Georgia Officials Target Bail Fund in Crackdown on ‘Cop City’ Protests
The three have been accused, according to arrest warrants, of misleading donors by spending money to support Defend the Atlanta Forest, a group that has been blamed by local authorities for the arson and vandalism of buildings and heavy equipment during protests, and for throwing Molotov cocktails, rocks and fireworks at uniformed police officers.
The warrants listed specific reimbursements to the three from Mr. Kautz’s charity, registered as the Network for Strong Communities, which runs the Atlanta Solidarity Fund: $298.54 to Mr. Kautz for mesh communications equipment to monitor the forest, $115.80 to Ms. Patterson for camping supplies, and $29.72 to Ms. McLean for a safe bought from Amazon, among other expenses.

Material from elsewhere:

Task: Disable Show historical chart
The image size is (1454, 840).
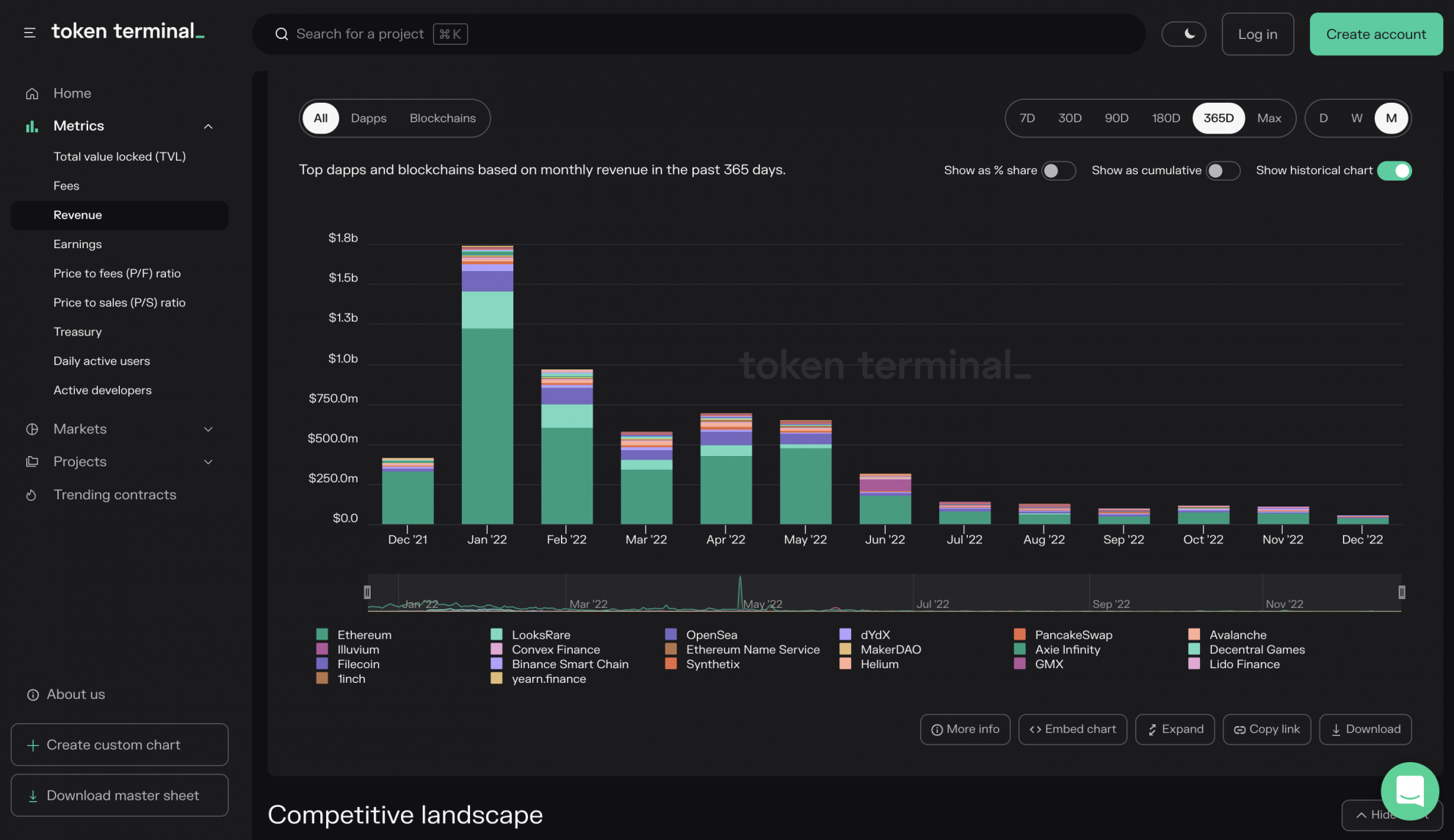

The authorities also noted that $48,000 had been transferred by the Network for Strong Communities to another organization, which then returned the money — actions that prosecutors said constituted money laundering.
During the hearing, prosecutors said that the defendants’ work might appear lawful, even laudable, but that their money had helped fund destructive acts, including violent protests related to the training facility and vandalizing Ebenezer Baptist Church, the storied Atlanta congregation led by the Rev. Dr. Martin Luther King Jr. and Senator Raphael Warnock.
John Fowler, a deputy attorney general, also said that they “harbor extremist anti-government and anti-establishment views.” (The case is being prosecuted by the Georgia attorney general’s office and the district attorney for DeKalb County.)
But Donald Samuel, a lawyer for the three defendants, said they had done nothing wrong. “The notion that the solidarity fund should be somehow responsible for everything that goes over the line seems unbelievably unjust to me,” he said on Friday.